Extract the following lines verbatim, omitting the pictures.

#### SUPPLIED RECORDS

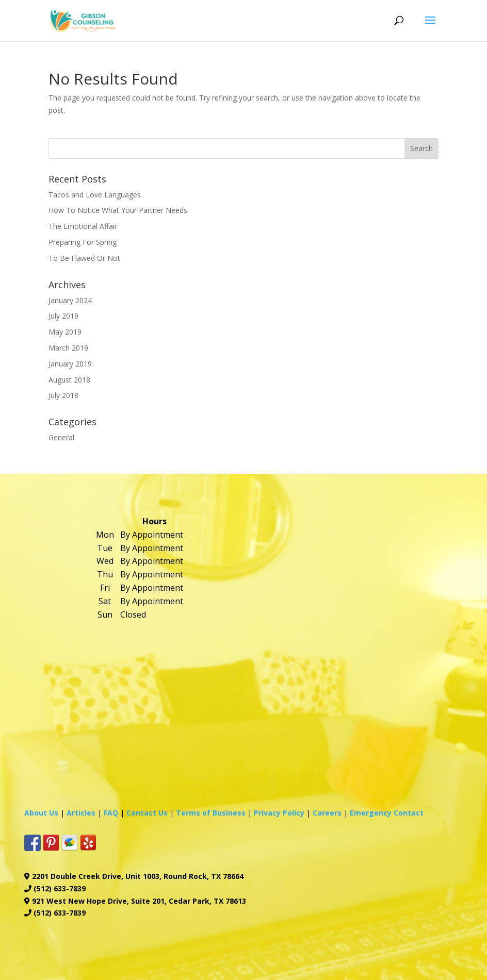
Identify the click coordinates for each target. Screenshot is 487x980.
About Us (41, 812)
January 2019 (70, 363)
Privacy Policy (279, 812)
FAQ (111, 812)
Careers (327, 812)
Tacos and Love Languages (94, 194)
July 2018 (63, 395)
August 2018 (69, 379)
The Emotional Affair (83, 226)
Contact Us (147, 812)
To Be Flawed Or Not (84, 258)
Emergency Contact (386, 812)
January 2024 (70, 300)
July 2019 (63, 315)
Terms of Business (210, 812)
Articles (81, 812)
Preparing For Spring (83, 242)
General (61, 437)
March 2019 (68, 347)
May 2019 (65, 331)
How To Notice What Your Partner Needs (118, 210)
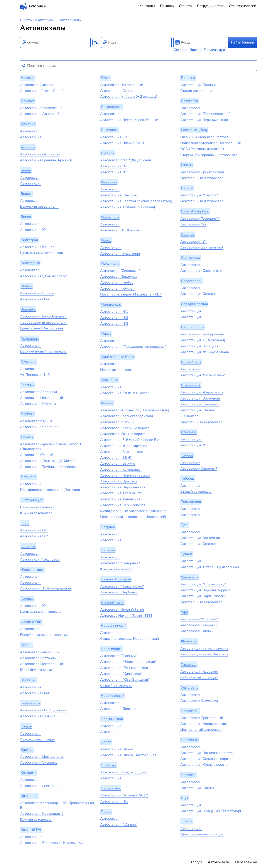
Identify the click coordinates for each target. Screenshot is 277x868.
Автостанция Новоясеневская (125, 475)
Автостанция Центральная (42, 756)
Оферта (186, 6)
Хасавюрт (189, 664)
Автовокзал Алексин (37, 85)
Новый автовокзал (115, 370)
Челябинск (190, 740)
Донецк (27, 437)
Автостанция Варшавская (121, 452)
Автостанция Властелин (120, 253)
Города (197, 862)
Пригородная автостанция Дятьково (50, 490)
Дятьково (28, 477)
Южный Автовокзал (36, 670)
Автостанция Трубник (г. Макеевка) (49, 467)
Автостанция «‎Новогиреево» (123, 446)
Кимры (26, 726)
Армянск (28, 147)
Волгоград (29, 240)
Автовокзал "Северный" (120, 271)
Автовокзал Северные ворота (125, 428)
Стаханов (189, 432)
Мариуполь (110, 217)
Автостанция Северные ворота (206, 759)
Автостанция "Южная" (119, 825)
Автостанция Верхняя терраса (205, 590)
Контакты (147, 6)
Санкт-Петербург (195, 211)
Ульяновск (189, 577)
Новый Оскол (112, 719)
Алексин (28, 78)
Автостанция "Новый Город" (203, 584)
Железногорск (32, 570)
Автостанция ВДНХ (116, 458)
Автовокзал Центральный (41, 398)
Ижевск (27, 598)
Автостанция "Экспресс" (40, 559)
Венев (26, 217)
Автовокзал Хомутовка (199, 701)
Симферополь (192, 327)
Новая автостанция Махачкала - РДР (131, 294)
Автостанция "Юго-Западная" (125, 680)
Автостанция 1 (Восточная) (202, 340)
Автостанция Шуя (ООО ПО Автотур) (211, 811)
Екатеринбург (32, 500)
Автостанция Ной (34, 299)
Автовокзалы (219, 862)
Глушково (28, 362)
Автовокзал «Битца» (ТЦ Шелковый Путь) (135, 410)
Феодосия (189, 641)
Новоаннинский (114, 626)
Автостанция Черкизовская (123, 505)
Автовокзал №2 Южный (120, 230)
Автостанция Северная (39, 427)
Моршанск (109, 380)
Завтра (196, 50)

########

== EXERCISE OUTPUT ==
Identify the click coordinates for each target. Screenshot is 487x980.
About Us (41, 812)
January 2019 (70, 363)
Privacy Policy (279, 812)
FAQ (111, 812)
Careers (327, 812)
Tacos and Love Languages (94, 194)
July 2018 (63, 395)
August 2018 (69, 379)
The Emotional Affair (83, 226)
Contact Us (147, 812)
To Be Flawed Or Not (84, 258)
Emergency Contact (386, 812)
January 2024 (70, 300)
July 2019 (63, 315)
Terms of Business (210, 812)
Articles (81, 812)
Preparing For Spring (83, 242)
General (61, 437)
March 2019 (68, 347)
May 2019 (65, 331)
How To Notice What Your Partner Needs (118, 210)
Identify the click coordinates for each target. Screenshot is 277x868.
Автостанция Новоясеневская (125, 475)
Автостанция Центральная (42, 756)
Оферта (186, 6)
Хасавюрт (189, 664)
Автовокзал Алексин (37, 85)
Новый автовокзал (115, 370)
Челябинск (190, 740)
Донецк (27, 437)
Автостанция Варшавская (121, 452)
Автостанция Властелин (120, 253)
Города (197, 862)
Пригородная автостанция Дятьково (50, 490)
Дятьково (28, 477)
Южный Автовокзал (36, 670)
Автостанция Трубник (г. Макеевка) (49, 467)
Автостанция «‎Новогиреево» (123, 446)
Кимры (26, 726)
Армянск (28, 147)
Волгоград (29, 240)
Автовокзал "Северный" (120, 271)
Автовокзал Северные ворота (125, 428)
Стаханов (189, 432)
Мариуполь (110, 217)
Автостанция Северные ворота (206, 759)
Автостанция "Южная" (119, 825)
Автостанция Верхняя терраса (205, 590)
Контакты (147, 6)
Санкт-Петербург (195, 211)
Ульяновск (189, 577)
Новый Оскол (112, 719)
Алексин (28, 78)
Автостанция "Новый Город" (203, 584)
Железногорск (32, 570)
Автостанция ВДНХ (116, 458)
Автовокзал Центральный (41, 398)
Ижевск (27, 598)
Автостанция "Экспресс" (40, 559)
Венев (26, 217)
Автовокзал Хомутовка (199, 701)
Симферополь (192, 327)
Новая автостанция Махачкала - РДР (131, 294)
Автостанция "Юго-Западная" (125, 680)
Автостанция 1 (Восточная) (202, 340)
Автостанция Шуя (ООО ПО Автотур) (211, 811)
Екатеринбург (32, 500)
Автостанция Ной (34, 299)
Автовокзалы (219, 862)
Глушково (28, 362)
Автовокзал «Битца» (ТЦ Шелковый Путь) (135, 410)
Феодосия (189, 641)
Новоаннинский (114, 626)
Автостанция Черкизовская (123, 505)
Автовокзал №2 Южный (120, 230)
Автостанция Северная (39, 427)
Моршанск (109, 380)
Завтра (196, 50)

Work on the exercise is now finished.